● Task goal
Put the lines below into a Markdown table with the columns "Row" and "Line", numbering each row and skipping any blank lines.

● Provided material
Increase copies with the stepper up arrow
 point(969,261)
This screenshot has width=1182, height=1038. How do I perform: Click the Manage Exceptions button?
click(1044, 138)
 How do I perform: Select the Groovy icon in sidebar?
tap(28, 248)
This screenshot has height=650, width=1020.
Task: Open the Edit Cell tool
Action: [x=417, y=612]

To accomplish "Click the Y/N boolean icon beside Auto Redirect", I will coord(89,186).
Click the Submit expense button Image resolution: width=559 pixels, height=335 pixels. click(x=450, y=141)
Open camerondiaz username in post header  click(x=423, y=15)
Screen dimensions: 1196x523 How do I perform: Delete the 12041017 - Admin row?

● Exercise result
| Row | Line |
|---|---|
| 1 | Increase copies with the stepper up arrow |
| 2 |  point(969,261) |
| 3 | This screenshot has width=1182, height=1038. How do I perform: Click the Manage Exceptions button? |
| 4 | click(1044, 138) |
| 5 |  How do I perform: Select the Groovy icon in sidebar? |
| 6 | tap(28, 248) |
| 7 | This screenshot has height=650, width=1020. |
| 8 | Task: Open the Edit Cell tool |
| 9 | Action: [x=417, y=612] |
| 10 | To accomplish "Click the Y/N boolean icon beside Auto Redirect", I will coord(89,186). |
| 11 | Click the Submit expense button Image resolution: width=559 pixels, height=335 pixels. click(x=450, y=141) |
| 12 | Open camerondiaz username in post header  click(x=423, y=15) |
| 13 | Screen dimensions: 1196x523 How do I perform: Delete the 12041017 - Admin row? |